◆ Rows of pointing data
[Begin]

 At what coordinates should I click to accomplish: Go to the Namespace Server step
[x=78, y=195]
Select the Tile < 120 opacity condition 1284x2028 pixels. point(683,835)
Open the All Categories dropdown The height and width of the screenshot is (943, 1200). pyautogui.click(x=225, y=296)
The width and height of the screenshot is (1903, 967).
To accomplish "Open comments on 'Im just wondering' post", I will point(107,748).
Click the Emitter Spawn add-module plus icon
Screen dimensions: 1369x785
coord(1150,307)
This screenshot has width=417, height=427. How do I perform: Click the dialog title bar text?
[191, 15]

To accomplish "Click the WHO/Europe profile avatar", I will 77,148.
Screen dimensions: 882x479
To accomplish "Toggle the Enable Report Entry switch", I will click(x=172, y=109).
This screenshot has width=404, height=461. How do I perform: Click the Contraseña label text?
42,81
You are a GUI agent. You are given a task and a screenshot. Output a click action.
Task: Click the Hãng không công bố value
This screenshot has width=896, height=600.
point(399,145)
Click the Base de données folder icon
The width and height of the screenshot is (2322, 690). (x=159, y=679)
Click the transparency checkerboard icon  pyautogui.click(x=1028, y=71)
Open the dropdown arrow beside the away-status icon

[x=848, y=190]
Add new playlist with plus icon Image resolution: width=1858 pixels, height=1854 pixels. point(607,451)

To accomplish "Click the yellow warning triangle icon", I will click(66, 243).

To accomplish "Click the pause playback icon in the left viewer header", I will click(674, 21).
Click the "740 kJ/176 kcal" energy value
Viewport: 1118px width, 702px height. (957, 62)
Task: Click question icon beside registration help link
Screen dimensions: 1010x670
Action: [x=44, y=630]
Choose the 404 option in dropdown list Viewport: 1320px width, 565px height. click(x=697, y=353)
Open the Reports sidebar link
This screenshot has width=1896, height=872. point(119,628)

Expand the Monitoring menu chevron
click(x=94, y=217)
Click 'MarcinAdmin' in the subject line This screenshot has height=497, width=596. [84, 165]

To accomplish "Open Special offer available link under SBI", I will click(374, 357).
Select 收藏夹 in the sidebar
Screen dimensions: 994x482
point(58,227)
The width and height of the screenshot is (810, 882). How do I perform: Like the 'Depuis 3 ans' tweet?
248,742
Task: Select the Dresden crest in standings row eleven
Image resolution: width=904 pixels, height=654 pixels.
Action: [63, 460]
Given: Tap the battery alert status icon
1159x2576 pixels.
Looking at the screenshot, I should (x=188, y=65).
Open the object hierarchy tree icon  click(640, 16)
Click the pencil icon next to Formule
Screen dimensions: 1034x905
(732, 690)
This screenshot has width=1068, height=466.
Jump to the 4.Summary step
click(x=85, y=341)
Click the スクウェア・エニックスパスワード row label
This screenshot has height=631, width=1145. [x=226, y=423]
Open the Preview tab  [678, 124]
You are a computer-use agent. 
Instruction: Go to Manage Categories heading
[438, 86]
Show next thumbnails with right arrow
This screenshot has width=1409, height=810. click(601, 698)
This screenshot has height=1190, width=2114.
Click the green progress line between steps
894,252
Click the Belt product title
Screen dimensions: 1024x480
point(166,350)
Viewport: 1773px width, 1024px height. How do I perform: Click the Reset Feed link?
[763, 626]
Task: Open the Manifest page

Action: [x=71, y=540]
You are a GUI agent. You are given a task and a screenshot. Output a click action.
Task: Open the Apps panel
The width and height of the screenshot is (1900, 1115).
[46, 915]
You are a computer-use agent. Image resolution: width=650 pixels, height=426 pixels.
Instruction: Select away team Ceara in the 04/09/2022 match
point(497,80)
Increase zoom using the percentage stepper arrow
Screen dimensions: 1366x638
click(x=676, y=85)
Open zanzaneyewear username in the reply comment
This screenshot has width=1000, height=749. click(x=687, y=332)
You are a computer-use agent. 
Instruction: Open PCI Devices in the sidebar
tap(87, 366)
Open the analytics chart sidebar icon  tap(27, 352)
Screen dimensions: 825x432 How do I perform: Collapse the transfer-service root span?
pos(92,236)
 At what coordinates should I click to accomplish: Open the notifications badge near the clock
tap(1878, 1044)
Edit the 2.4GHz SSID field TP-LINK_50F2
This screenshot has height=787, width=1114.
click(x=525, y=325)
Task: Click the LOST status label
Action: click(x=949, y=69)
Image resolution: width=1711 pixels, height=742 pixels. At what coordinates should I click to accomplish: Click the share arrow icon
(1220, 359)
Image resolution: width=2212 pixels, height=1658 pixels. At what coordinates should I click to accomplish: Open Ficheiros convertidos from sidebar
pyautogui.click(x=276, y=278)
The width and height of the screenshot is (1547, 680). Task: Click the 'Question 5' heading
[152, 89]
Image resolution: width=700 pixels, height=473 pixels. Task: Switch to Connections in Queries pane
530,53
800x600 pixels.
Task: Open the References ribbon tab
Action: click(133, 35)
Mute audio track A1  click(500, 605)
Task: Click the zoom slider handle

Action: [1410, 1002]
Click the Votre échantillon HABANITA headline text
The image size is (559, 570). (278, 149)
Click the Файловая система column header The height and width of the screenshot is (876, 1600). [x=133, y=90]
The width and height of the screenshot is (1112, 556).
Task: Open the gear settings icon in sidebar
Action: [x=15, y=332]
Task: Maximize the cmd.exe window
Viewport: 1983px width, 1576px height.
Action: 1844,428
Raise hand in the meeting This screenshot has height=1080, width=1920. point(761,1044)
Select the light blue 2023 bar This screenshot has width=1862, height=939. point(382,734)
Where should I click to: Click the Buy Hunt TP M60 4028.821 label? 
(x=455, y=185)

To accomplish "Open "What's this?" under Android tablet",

[End]

◆ Problem to work on
Rewrite every line of the material above with each "dropdown" changed to "drop-down" and nothing else altered.

◆ Written response
 At what coordinates should I click to accomplish: Go to the Namespace Server step
[x=78, y=195]
Select the Tile < 120 opacity condition 1284x2028 pixels. point(683,835)
Open the All Categories drop-down The height and width of the screenshot is (943, 1200). pyautogui.click(x=225, y=296)
The width and height of the screenshot is (1903, 967).
To accomplish "Open comments on 'Im just wondering' post", I will point(107,748).
Click the Emitter Spawn add-module plus icon
Screen dimensions: 1369x785
coord(1150,307)
This screenshot has width=417, height=427. How do I perform: Click the dialog title bar text?
[191, 15]

To accomplish "Click the WHO/Europe profile avatar", I will 77,148.
Screen dimensions: 882x479
To accomplish "Toggle the Enable Report Entry switch", I will click(x=172, y=109).
This screenshot has width=404, height=461. How do I perform: Click the Contraseña label text?
42,81
You are a GUI agent. You are given a task and a screenshot. Output a click action.
Task: Click the Hãng không công bố value
This screenshot has width=896, height=600.
point(399,145)
Click the Base de données folder icon
The width and height of the screenshot is (2322, 690). (x=159, y=679)
Click the transparency checkerboard icon  pyautogui.click(x=1028, y=71)
Open the drop-down arrow beside the away-status icon

[x=848, y=190]
Add new playlist with plus icon Image resolution: width=1858 pixels, height=1854 pixels. point(607,451)

To accomplish "Click the yellow warning triangle icon", I will click(66, 243).

To accomplish "Click the pause playback icon in the left viewer header", I will click(674, 21).
Click the "740 kJ/176 kcal" energy value
Viewport: 1118px width, 702px height. (957, 62)
Task: Click question icon beside registration help link
Screen dimensions: 1010x670
Action: [x=44, y=630]
Choose the 404 option in drop-down list Viewport: 1320px width, 565px height. click(x=697, y=353)
Open the Reports sidebar link
This screenshot has width=1896, height=872. point(119,628)

Expand the Monitoring menu chevron
click(x=94, y=217)
Click 'MarcinAdmin' in the subject line This screenshot has height=497, width=596. [84, 165]

To accomplish "Open Special offer available link under SBI", I will click(374, 357).
Select 收藏夹 in the sidebar
Screen dimensions: 994x482
point(58,227)
The width and height of the screenshot is (810, 882). How do I perform: Like the 'Depuis 3 ans' tweet?
248,742
Task: Select the Dresden crest in standings row eleven
Image resolution: width=904 pixels, height=654 pixels.
Action: [63, 460]
Given: Tap the battery alert status icon
1159x2576 pixels.
Looking at the screenshot, I should (x=188, y=65).
Open the object hierarchy tree icon  click(640, 16)
Click the pencil icon next to Formule
Screen dimensions: 1034x905
(732, 690)
This screenshot has width=1068, height=466.
Jump to the 4.Summary step
click(x=85, y=341)
Click the スクウェア・エニックスパスワード row label
This screenshot has height=631, width=1145. [x=226, y=423]
Open the Preview tab  [678, 124]
You are a computer-use agent. 
Instruction: Go to Manage Categories heading
[438, 86]
Show next thumbnails with right arrow
This screenshot has width=1409, height=810. click(601, 698)
This screenshot has height=1190, width=2114.
Click the green progress line between steps
894,252
Click the Belt product title
Screen dimensions: 1024x480
point(166,350)
Viewport: 1773px width, 1024px height. How do I perform: Click the Reset Feed link?
[763, 626]
Task: Open the Manifest page

Action: [x=71, y=540]
You are a GUI agent. You are given a task and a screenshot. Output a click action.
Task: Open the Apps panel
The width and height of the screenshot is (1900, 1115).
[46, 915]
You are a computer-use agent. Image resolution: width=650 pixels, height=426 pixels.
Instruction: Select away team Ceara in the 04/09/2022 match
point(497,80)
Increase zoom using the percentage stepper arrow
Screen dimensions: 1366x638
click(x=676, y=85)
Open zanzaneyewear username in the reply comment
This screenshot has width=1000, height=749. click(x=687, y=332)
You are a computer-use agent. 
Instruction: Open PCI Devices in the sidebar
tap(87, 366)
Open the analytics chart sidebar icon  tap(27, 352)
Screen dimensions: 825x432 How do I perform: Collapse the transfer-service root span?
pos(92,236)
 At what coordinates should I click to accomplish: Open the notifications badge near the clock
tap(1878, 1044)
Edit the 2.4GHz SSID field TP-LINK_50F2
This screenshot has height=787, width=1114.
click(x=525, y=325)
Task: Click the LOST status label
Action: click(x=949, y=69)
Image resolution: width=1711 pixels, height=742 pixels. At what coordinates should I click to accomplish: Click the share arrow icon
(1220, 359)
Image resolution: width=2212 pixels, height=1658 pixels. At what coordinates should I click to accomplish: Open Ficheiros convertidos from sidebar
pyautogui.click(x=276, y=278)
The width and height of the screenshot is (1547, 680). Task: Click the 'Question 5' heading
[152, 89]
Image resolution: width=700 pixels, height=473 pixels. Task: Switch to Connections in Queries pane
530,53
800x600 pixels.
Task: Open the References ribbon tab
Action: click(133, 35)
Mute audio track A1  click(500, 605)
Task: Click the zoom slider handle

Action: [1410, 1002]
Click the Votre échantillon HABANITA headline text
The image size is (559, 570). (278, 149)
Click the Файловая система column header The height and width of the screenshot is (876, 1600). [x=133, y=90]
The width and height of the screenshot is (1112, 556).
Task: Open the gear settings icon in sidebar
Action: [x=15, y=332]
Task: Maximize the cmd.exe window
Viewport: 1983px width, 1576px height.
Action: 1844,428
Raise hand in the meeting This screenshot has height=1080, width=1920. point(761,1044)
Select the light blue 2023 bar This screenshot has width=1862, height=939. point(382,734)
Where should I click to: Click the Buy Hunt TP M60 4028.821 label? 
(x=455, y=185)

To accomplish "Open "What's this?" under Android tablet",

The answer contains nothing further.